(品)『娼婦ベロニカ』

皆様、御機嫌如何でせうか?約一月ぶりに登場のマダム・DEEPで御座ひます。

江戸の吉原………仏蘭西革命〜普仏戦争迄の巴里には華やかなる「裏社交界」が
御座ひましたが、十六世紀の伊太利亜の不夜城ベネツィアにもかうした「裏社交
界」があつたことを知り、只管驚ひて仕舞ひましたの。

仏蘭西語読みでは、クルティザンヌ………英語読みですと、コーティザン。
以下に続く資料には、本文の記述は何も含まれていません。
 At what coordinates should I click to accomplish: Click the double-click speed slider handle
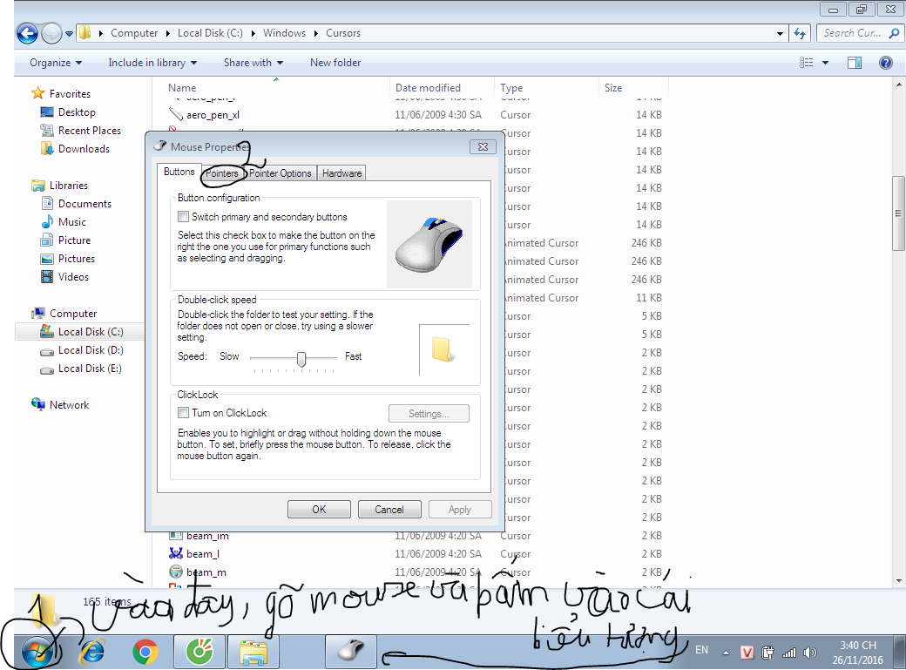[x=301, y=358]
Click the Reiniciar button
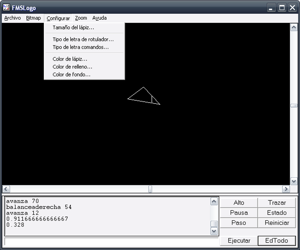 pyautogui.click(x=277, y=223)
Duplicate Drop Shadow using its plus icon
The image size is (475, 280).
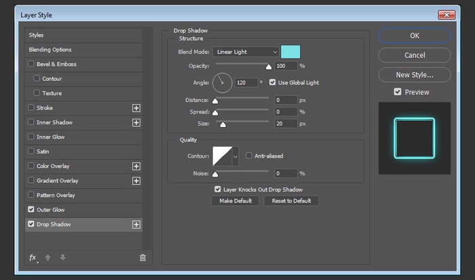point(136,224)
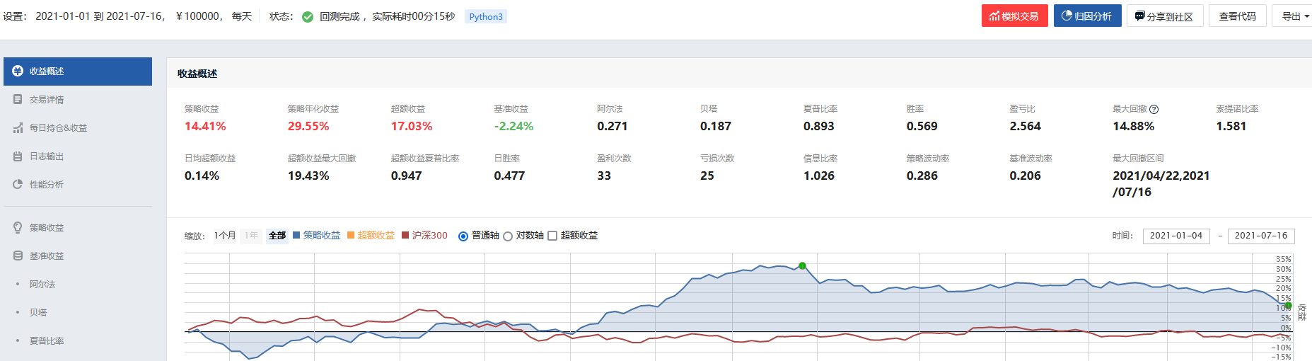Enable the 超额收益 checkbox
Viewport: 1312px width, 361px height.
pyautogui.click(x=552, y=236)
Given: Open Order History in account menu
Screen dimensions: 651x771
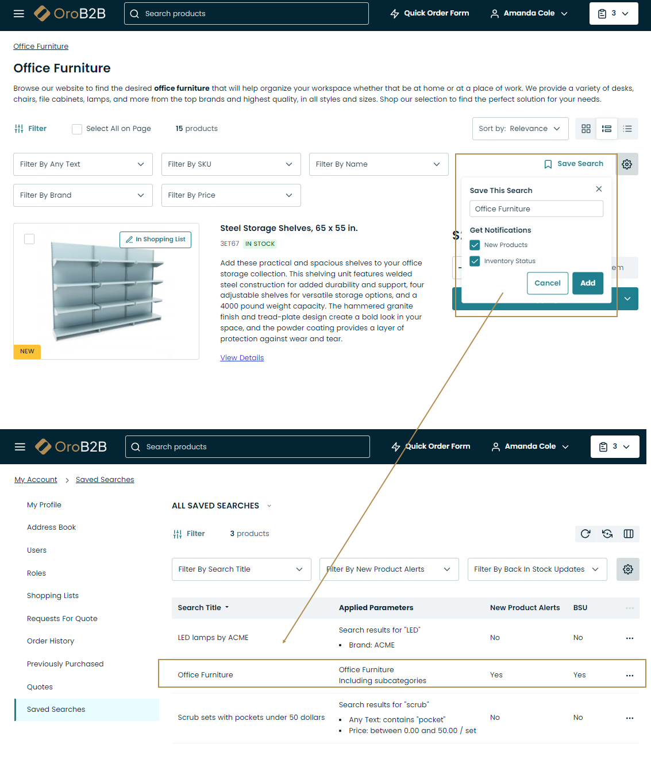Looking at the screenshot, I should [51, 641].
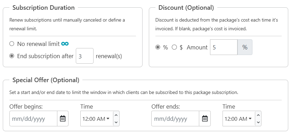Select End subscription after radio button
This screenshot has height=134, width=290.
coord(12,56)
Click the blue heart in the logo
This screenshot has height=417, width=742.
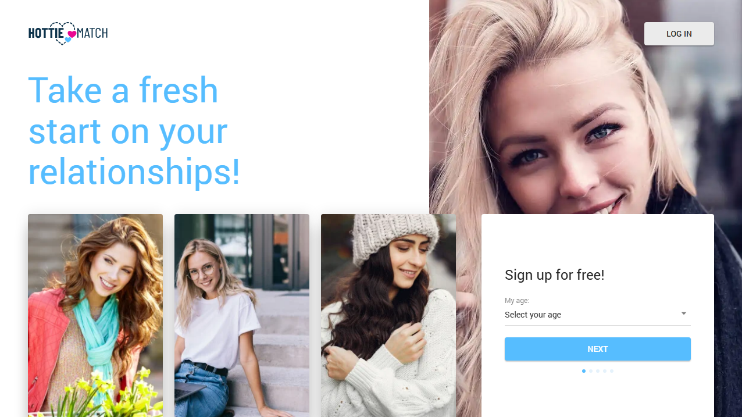pos(68,40)
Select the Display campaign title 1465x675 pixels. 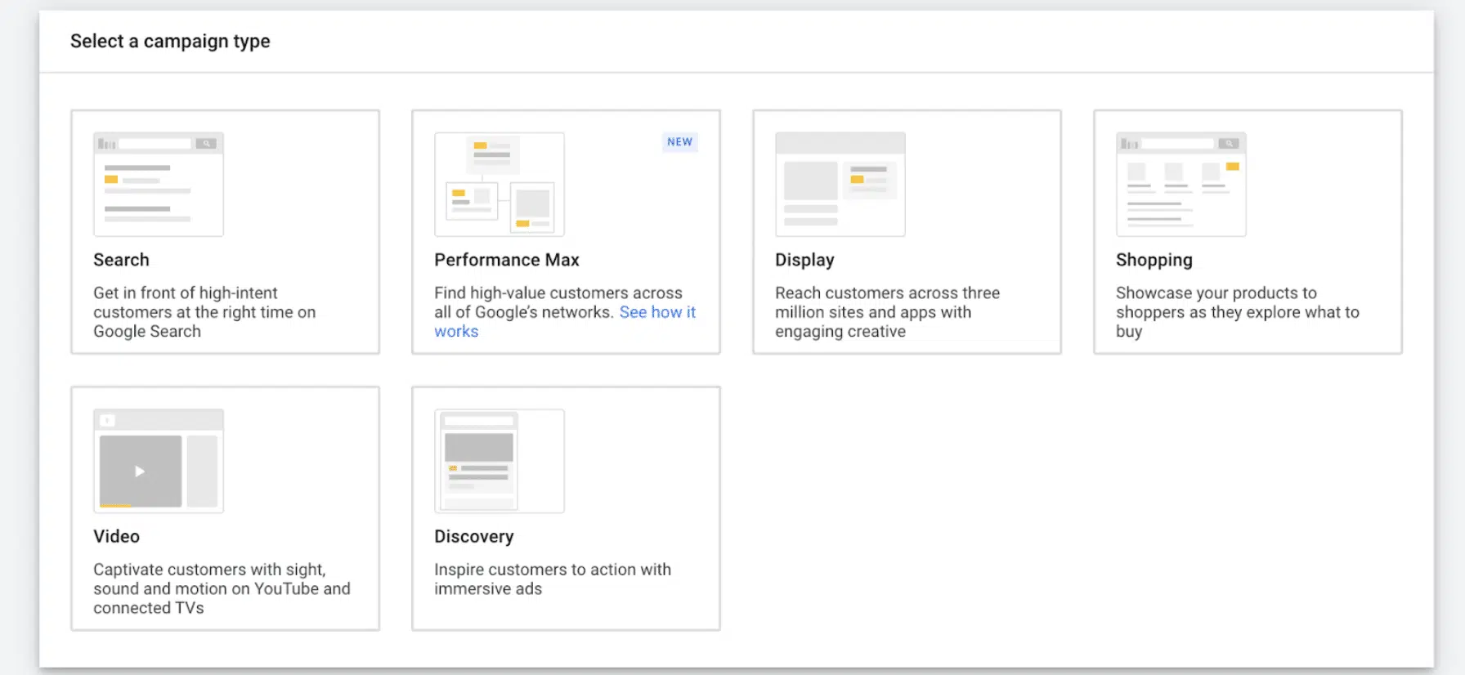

日本
での遊女の最高位は「太夫」で御座ひますが、最高級の娼婦は、王侯や大商人等
と互角に話しを出来る最高の教養も兼ね備へておりました。

この『娼婦ベロニカ』では、実在のコーティザンでいらつしゃるベロニカ・フラ
ンコ様(キャサリーン・マーコック御嬢様)の生涯を綴つた華麗なるルネッサン
ス絵巻で御座ひます。

ベロニカは、ベネツィア評議員でいらつしゃるマルコ(ルーファス・シーウェル様)
と恋仲で御座ひましたが、身分違ひと持参金の問題で結婚への道は閉ざされてしま
ふ………ところが、ベロニカ御嬢様の母上が並の女御では無かつたので御座ひます。
母上パオラ(ジャクリーン・ビセット様)は、かつて最高級のコーティザンとして
鳴らした女御。結婚出来なひのならば、寵姫として近づく道があることを諭すので
せう。

幸ひにして母の訓練が実を結び、最初のパトロンとして国防大臣のランベルティ
(サイモン・ダットン様)とねんごろになり………ベネツィア大司教、仏蘭西国
王アンリ三世(ジェーク・ウェーバー様)等とも寝床を共にするので御座ひまし
たが、御心は常にマルコ様の元へとあるので御座ひました。

海運立国ベネツィアにとりまして、当時の宿敵は、トルコで御座ひましたが、
そのトルコとの戦ひと………黒死病の流行により、サボナロウラを思わせるやう
な狂信的な修道僧が支持を集めはじめ、ベネツィアの繁栄にも翳りが射そうとし
てゐるとき………ベロニカ様は、魔女として裁判に架けられてしまふのでせうが。

ごく一般的な聖林製コスチユウムプレイでせうし、衣装のガブリエラ・ペスクッチ
様の華麗なる衣装を除ひては、特に目新しひ点は無ひのでせうが……何故か惹きつ
ける力があるのでせう。

豪華なのは、衣装と配役で御座ひまして、オリバー・プラット様、フレッド・ウォ
ード様、ジェローン・クラッペ様等が脇をしつかりと固めてゐる為、演出が平坦で
も惹きつけられてしまふのでせうか?

殊にクライマックスの魔女裁判の台詞廻しは、『ジュリアス・シーザー』をも思
わせる朗々たるもので御座ひまして、『クルーシブル』よりも、個人の自由の尊厳
を高らかに謳ひあげた名場面でせう。

正直申しまして、余り期待して居なかつただけに出来としては『恋に落ちたシェイ
クスピア』……『エリザベス』の方が格段に上でせうが、わたくしの格付けと致し
ましては此方の方を高く買ひます。

まことに持ちまして、不思議な魅力が或る映画でせう。(うつとり)

「裏社交界の徒花」 マダム・DEEP
(11月25日 日比谷シネシャンテ3にて鑑賞)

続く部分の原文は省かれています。